Il Var divide e la domanda è lecita: è positivo o negativo per il calcio italiano?

Fino a qualche tempo fa, prima che la tecnologia entrasse prepotentemente anche nell’ambito calcistico, si pensava che l’arbitro e il suo fischietto fossero pressoché infallibili. Ma a partire in particolare da quest’anno la situazione sta cambiando radicalmente con l’arrivo del Var, ovvero il video assistant referee, il quale nonostante abbia il compito di facilitare la vita ad arbitri, tecnici e calciatori, sta di fatto suscitando un gran polverone di polemiche.

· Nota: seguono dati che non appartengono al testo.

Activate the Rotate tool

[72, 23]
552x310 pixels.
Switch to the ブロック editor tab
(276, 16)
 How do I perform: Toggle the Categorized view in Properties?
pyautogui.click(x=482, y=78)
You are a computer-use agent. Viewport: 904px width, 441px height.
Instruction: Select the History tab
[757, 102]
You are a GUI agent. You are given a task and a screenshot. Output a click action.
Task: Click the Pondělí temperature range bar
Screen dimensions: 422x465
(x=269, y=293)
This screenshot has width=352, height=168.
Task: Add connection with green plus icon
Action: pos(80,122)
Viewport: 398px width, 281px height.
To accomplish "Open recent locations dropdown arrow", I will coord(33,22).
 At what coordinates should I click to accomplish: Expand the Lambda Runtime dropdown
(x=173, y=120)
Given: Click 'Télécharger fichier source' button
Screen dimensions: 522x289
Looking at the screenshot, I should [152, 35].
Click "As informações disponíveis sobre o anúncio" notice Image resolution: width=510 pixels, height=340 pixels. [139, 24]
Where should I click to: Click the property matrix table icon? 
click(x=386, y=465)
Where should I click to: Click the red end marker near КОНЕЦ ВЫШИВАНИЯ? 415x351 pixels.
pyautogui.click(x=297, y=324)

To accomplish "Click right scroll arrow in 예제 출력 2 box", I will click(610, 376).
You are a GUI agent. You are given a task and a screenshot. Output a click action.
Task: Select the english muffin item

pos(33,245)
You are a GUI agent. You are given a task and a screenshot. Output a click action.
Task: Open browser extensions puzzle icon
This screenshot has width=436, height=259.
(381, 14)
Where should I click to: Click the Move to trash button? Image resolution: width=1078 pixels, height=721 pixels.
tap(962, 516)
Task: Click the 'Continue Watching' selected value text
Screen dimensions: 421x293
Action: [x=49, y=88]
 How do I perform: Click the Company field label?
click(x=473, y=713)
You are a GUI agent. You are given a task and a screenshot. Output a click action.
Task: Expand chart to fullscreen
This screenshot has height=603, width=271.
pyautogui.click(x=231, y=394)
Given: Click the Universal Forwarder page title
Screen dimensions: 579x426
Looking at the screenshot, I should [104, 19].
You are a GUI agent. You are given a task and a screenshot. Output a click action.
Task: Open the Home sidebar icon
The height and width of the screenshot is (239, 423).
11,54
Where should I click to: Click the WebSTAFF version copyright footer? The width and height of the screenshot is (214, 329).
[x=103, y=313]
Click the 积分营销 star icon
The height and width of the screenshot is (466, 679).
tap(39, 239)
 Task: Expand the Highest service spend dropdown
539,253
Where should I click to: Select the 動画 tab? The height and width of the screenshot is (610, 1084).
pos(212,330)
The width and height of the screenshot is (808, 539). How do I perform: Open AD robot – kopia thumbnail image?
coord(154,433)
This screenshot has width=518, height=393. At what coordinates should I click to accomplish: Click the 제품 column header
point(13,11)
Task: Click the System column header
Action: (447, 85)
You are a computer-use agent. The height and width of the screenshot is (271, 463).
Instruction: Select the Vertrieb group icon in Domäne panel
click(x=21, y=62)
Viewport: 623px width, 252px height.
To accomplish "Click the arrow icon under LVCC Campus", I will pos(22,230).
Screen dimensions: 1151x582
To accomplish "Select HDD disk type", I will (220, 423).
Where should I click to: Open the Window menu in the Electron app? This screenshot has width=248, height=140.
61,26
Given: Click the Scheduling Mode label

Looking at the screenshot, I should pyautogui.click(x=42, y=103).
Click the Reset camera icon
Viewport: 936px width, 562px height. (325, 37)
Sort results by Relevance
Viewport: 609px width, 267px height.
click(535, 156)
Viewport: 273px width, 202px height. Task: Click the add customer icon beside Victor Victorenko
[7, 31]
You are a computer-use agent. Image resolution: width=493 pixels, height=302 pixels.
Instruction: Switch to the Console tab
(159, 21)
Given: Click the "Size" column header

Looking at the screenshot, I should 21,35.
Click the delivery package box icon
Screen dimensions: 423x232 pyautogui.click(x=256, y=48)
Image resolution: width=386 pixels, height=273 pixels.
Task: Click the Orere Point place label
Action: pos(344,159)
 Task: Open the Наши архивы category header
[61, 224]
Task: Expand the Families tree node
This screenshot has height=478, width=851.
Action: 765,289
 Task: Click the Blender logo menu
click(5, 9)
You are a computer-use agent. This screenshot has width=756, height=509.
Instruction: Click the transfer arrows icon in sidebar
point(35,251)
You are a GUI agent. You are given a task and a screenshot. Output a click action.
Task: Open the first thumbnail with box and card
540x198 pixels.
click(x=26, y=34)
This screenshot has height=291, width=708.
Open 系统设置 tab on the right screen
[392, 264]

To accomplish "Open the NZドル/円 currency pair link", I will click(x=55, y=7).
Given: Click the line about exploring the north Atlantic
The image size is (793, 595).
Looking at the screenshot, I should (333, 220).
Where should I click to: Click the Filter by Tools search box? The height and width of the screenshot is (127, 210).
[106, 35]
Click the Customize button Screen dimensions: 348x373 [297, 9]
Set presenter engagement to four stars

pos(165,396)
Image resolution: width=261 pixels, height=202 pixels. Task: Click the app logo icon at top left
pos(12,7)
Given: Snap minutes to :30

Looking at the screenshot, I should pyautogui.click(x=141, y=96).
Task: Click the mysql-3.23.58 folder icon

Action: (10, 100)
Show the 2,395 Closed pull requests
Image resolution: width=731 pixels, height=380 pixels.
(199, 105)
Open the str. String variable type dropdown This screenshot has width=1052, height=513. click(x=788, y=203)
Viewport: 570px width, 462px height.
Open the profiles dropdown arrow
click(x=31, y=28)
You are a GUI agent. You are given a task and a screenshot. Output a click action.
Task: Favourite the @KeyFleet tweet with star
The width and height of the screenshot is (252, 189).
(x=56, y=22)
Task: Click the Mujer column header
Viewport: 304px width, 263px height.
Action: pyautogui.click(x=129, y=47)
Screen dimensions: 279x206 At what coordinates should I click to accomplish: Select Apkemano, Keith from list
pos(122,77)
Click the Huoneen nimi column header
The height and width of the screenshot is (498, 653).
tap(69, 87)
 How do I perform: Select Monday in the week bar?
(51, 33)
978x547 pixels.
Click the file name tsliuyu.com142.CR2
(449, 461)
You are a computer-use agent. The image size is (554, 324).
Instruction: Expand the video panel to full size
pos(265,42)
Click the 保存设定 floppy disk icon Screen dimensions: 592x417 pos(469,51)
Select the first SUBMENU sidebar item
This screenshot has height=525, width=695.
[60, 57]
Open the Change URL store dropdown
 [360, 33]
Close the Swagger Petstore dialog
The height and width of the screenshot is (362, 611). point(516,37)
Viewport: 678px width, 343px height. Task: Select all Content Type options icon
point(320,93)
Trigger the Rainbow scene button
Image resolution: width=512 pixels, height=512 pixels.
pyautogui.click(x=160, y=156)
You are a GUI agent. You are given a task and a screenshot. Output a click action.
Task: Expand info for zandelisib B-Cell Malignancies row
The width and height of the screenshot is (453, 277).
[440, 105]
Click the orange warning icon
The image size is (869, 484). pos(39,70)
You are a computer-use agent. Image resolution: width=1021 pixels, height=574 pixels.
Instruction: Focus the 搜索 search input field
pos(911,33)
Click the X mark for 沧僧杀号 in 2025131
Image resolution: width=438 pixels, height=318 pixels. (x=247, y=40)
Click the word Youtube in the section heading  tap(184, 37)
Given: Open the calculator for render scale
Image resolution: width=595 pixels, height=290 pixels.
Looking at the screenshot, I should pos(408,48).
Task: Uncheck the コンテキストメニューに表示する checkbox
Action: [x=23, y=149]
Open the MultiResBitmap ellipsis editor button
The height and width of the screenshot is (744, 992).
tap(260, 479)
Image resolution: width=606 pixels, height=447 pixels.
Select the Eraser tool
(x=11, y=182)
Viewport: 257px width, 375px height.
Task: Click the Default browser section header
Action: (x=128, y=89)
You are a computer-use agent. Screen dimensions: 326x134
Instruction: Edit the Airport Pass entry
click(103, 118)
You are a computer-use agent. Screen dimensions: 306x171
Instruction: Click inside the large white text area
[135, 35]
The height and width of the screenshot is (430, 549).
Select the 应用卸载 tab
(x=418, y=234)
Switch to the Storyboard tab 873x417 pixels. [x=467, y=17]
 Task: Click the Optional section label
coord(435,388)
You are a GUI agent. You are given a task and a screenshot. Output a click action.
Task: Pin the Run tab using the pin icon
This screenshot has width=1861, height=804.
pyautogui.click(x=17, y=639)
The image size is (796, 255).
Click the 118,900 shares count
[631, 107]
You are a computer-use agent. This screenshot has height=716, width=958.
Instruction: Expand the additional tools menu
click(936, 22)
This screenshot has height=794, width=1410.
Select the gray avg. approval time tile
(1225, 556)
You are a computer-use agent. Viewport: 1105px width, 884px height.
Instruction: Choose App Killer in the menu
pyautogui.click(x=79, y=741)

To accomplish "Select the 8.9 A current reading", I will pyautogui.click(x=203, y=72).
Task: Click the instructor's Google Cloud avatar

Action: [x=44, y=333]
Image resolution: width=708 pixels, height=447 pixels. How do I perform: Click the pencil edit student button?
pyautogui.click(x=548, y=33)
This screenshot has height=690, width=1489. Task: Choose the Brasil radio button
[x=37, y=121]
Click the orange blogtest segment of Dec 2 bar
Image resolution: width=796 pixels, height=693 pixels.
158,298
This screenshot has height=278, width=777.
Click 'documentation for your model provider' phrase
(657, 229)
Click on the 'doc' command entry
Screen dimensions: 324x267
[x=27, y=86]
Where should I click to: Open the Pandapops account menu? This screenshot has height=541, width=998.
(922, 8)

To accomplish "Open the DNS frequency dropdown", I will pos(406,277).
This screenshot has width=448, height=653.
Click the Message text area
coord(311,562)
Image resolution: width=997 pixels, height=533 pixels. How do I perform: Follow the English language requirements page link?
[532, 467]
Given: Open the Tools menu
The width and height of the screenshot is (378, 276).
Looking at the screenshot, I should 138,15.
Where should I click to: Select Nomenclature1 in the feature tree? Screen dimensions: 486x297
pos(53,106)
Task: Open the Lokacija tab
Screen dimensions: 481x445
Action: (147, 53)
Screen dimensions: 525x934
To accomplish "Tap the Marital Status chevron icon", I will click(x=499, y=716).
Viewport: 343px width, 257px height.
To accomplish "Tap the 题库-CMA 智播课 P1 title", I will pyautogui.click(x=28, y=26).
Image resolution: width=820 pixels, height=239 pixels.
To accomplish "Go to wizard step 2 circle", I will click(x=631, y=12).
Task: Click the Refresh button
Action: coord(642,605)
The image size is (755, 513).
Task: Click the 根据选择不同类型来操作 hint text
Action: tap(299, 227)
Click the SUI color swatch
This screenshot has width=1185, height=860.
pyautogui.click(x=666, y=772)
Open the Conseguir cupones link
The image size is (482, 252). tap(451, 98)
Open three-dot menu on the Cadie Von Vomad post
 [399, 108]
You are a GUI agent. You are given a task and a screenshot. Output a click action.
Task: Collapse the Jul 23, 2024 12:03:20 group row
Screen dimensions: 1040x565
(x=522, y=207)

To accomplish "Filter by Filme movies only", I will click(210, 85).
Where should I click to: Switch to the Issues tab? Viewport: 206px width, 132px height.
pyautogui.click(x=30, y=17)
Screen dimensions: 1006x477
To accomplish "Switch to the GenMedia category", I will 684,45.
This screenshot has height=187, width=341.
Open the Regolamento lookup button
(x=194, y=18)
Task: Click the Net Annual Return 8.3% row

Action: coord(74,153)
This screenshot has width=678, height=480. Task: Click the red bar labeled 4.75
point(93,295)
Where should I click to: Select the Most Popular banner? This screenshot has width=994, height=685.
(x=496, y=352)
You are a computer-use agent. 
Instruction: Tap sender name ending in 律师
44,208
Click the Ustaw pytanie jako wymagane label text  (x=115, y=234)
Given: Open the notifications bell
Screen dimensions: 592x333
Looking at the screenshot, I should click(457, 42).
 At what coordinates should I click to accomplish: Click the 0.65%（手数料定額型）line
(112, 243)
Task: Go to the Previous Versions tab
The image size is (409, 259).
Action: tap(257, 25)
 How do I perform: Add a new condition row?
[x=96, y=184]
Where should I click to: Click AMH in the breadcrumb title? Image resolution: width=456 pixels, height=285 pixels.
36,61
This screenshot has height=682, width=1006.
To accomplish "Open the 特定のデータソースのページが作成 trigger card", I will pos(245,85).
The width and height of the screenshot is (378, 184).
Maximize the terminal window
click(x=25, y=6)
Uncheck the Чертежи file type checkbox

Ma che cos’è esattamente un Var? Non aspettatevi nulla di troppo futuristico, perché questo assistente virtuale altro non è che un sistema di supporto arbitrale che opera mediante l’uso di schermi tv, si parla, in poche parole, di quella moviola che ebbe tanto a cuore Biscardi. Ma se l’aspetto può sembrare innocuo, il suo potenziale in realtà è enorme, perché può essere applicato ai goal, ai rigori, agli scambi d’identità e alle temute espulsioni.
Lo scopo del Var è quello di aiutare gli arbitri nell’individuare irregolarità che potrebbero sfuggir loro di vista; la rivoluzione tecnologica apporta quindi inevitabilmente un arricchimento al calcio con il doppio arbitro, quello tradizionalmente in campo e quello digitale ai monitor.

Eppure perché le polemiche non sono tardate ad arrivare? Sicuramente una grossa percentuale di queste, provengono dal fatto che i tempi di analisi di un dato episodio siano diventati decisamente più lunghi rispetto a prima, andando a rovinare quel pathos proprio del calcio. Il Var è una vera e propria rivoluzione anche per quanto riguarda aspetti semplici come l’esultazione per un goal, ad esempio, come ha spiegato chiaramente De Rossi: “Adesso quando segni non sai cosa fare, rischi di fare la figura del cretino”.
Altre polemiche stanno nel numero eccessivo di interruzioni che avvengono durante una partita, come aveva sottolineato ad agosto il tecnico juventino Allegri, a seguito dell’incontro con il Genoa, e supportato dal portiere e capitano Gigi Buffon, ribadendo inoltre la necessità di appellarsi al Var solo in casi eccezionali.
Ma nonostante i bianconeri non siano ancora pienamente favorevoli al Var soprattutto dopo il match con l’Atalanta, in cui si sono visti invalidare un gol di Mandzukic e negare un rigore per fallo subito da Higuain, qualche parere positivo sul nuovo sistema arbitrale c’è stato, ed è proprio Szczesny a prendere parola spezzando una lancia pro Var, definendolo “il futuro del calcio” e giustificando le situazioni confusionarie con il fatto di essere ancora in fase di rodaggio.
Anche Spalletti ha espresso il suo giudizio pienamente favorevole alla tecnologia Var, sottolineando i miglioramenti fatti e i tanti vantaggi che può offrire nel calcio.
Ma cosa ne pensa il grande pubblico? Anche i tifosi si dividono: quelli appassionati di scommesse sono certi che questa tecnologia cambierà inevitabilmente il mondo pronostici e delle quote di Serie A, concentrandosi più su puntate over-under e sulla probabilità di rigori che, ricorrendo più frequentemente, a loro volta influenzano l’esito della partita stessa; altri tifosi si schierano ovviamente dalla parte della propria squadra del cuore, come nel caso della Juventus, e infine ci sono gli entusiasti, che si dicono soddisfatti di questa innovazione per un calcio più equo e pulito, e che sono più che disposti a darle la fiducia che merita per essere sperimentata e migliorata non tanto nella tecnologia quanto nel modo in cui viene utilizzata.
Sicuramente che sia ancora in fase di sperimentazione è poco ma sicuro, ma se già da adesso le potenzialità di questo sistema sono enormi, possiamo solo immaginare i grandi risultati e il contributo che darà al calcio, una volta perfezionato al 100 per cento.